Madihally (Sim) Narasimha is currently a Senior Director of Technology at Qualcomm Inc. Prior to joining Qualcomm, he was Vice President of Technology at Ample Communications, where he directed the development of Ethernet physical layer chips. Prior to that, he served in technology leadership roles at several Voice-over-IP (VoIP) startup companies including IP Unity, Realchip Communications, and Empowertel Networks.
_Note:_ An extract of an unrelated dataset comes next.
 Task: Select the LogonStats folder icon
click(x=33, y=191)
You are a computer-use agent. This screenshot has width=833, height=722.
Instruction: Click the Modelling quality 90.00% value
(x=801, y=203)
He also held senior management positions at Symmetricom and Granger Associates (a subsidiary of DSC Communications Corporation), where he was instrumental in bringing many DSP-based telecommunications products to market. Dr. Narasimha is also a Consulting Professor in the Department of Electrical Engineering at Stanford University, Stanford, CA, where he teaches telecommunications courses and performs research in related areas.He is a Fellow of the Institution of Electrical and Electronic Engineers (IEEE).